### The task
Give each record below again, without a single difference.

*** Record set Section Begins ***

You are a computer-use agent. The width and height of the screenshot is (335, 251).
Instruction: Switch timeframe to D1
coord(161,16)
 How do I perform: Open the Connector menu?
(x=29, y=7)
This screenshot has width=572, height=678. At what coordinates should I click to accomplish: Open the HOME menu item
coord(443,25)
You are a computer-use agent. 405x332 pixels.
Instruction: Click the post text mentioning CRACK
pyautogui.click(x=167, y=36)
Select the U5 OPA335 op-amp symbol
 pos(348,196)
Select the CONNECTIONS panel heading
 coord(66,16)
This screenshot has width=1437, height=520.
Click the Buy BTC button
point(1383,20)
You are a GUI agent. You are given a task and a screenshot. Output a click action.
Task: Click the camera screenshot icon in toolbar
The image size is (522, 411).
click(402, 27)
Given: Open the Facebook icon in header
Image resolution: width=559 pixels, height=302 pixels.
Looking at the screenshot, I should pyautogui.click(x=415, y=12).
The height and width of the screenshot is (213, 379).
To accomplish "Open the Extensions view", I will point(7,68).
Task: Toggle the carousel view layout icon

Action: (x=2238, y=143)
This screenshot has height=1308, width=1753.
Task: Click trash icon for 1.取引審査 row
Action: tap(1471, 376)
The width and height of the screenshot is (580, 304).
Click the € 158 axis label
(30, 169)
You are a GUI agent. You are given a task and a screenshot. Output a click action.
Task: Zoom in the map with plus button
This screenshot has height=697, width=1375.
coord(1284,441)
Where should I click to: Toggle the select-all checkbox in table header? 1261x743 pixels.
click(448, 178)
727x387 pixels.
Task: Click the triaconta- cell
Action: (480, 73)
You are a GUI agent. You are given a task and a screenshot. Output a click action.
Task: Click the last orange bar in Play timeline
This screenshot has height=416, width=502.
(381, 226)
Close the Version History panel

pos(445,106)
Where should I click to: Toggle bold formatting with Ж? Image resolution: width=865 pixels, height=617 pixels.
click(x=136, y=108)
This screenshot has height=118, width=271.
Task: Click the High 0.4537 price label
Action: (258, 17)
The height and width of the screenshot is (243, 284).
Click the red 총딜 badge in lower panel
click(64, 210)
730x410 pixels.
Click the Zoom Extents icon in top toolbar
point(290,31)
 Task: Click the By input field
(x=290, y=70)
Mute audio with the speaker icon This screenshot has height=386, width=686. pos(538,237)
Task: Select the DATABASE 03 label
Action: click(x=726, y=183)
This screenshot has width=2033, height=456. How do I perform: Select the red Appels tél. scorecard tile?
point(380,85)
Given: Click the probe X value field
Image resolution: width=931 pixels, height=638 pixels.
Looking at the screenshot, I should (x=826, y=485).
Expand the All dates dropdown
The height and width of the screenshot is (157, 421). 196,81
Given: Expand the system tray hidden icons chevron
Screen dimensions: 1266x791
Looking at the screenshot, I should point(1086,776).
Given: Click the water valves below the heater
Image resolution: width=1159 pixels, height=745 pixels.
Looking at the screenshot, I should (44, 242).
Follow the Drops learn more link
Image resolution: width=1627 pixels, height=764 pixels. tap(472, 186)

*** Record set Section Ends ***

### Result of this exercise
You are a computer-use agent. The width and height of the screenshot is (335, 251).
Instruction: Switch timeframe to D1
coord(161,16)
 How do I perform: Open the Connector menu?
(x=29, y=7)
This screenshot has width=572, height=678. At what coordinates should I click to accomplish: Open the HOME menu item
coord(443,25)
You are a computer-use agent. 405x332 pixels.
Instruction: Click the post text mentioning CRACK
pyautogui.click(x=167, y=36)
Select the U5 OPA335 op-amp symbol
 pos(348,196)
Select the CONNECTIONS panel heading
 coord(66,16)
This screenshot has width=1437, height=520.
Click the Buy BTC button
point(1383,20)
You are a GUI agent. You are given a task and a screenshot. Output a click action.
Task: Click the camera screenshot icon in toolbar
The image size is (522, 411).
click(402, 27)
Given: Open the Facebook icon in header
Image resolution: width=559 pixels, height=302 pixels.
Looking at the screenshot, I should pyautogui.click(x=415, y=12).
The height and width of the screenshot is (213, 379).
To accomplish "Open the Extensions view", I will point(7,68).
Task: Toggle the carousel view layout icon

Action: (x=2238, y=143)
This screenshot has height=1308, width=1753.
Task: Click trash icon for 1.取引審査 row
Action: tap(1471, 376)
The width and height of the screenshot is (580, 304).
Click the € 158 axis label
(30, 169)
You are a GUI agent. You are given a task and a screenshot. Output a click action.
Task: Zoom in the map with plus button
This screenshot has height=697, width=1375.
coord(1284,441)
Where should I click to: Toggle the select-all checkbox in table header? 1261x743 pixels.
click(448, 178)
727x387 pixels.
Task: Click the triaconta- cell
Action: (480, 73)
You are a GUI agent. You are given a task and a screenshot. Output a click action.
Task: Click the last orange bar in Play timeline
This screenshot has height=416, width=502.
(381, 226)
Close the Version History panel

pos(445,106)
Where should I click to: Toggle bold formatting with Ж? Image resolution: width=865 pixels, height=617 pixels.
click(x=136, y=108)
This screenshot has height=118, width=271.
Task: Click the High 0.4537 price label
Action: (258, 17)
The height and width of the screenshot is (243, 284).
Click the red 총딜 badge in lower panel
click(64, 210)
730x410 pixels.
Click the Zoom Extents icon in top toolbar
point(290,31)
 Task: Click the By input field
(x=290, y=70)
Mute audio with the speaker icon This screenshot has height=386, width=686. pos(538,237)
Task: Select the DATABASE 03 label
Action: click(x=726, y=183)
This screenshot has width=2033, height=456. How do I perform: Select the red Appels tél. scorecard tile?
point(380,85)
Given: Click the probe X value field
Image resolution: width=931 pixels, height=638 pixels.
Looking at the screenshot, I should (x=826, y=485).
Expand the All dates dropdown
The height and width of the screenshot is (157, 421). 196,81
Given: Expand the system tray hidden icons chevron
Screen dimensions: 1266x791
Looking at the screenshot, I should point(1086,776).
Given: Click the water valves below the heater
Image resolution: width=1159 pixels, height=745 pixels.
Looking at the screenshot, I should (44, 242).
Follow the Drops learn more link
Image resolution: width=1627 pixels, height=764 pixels. tap(472, 186)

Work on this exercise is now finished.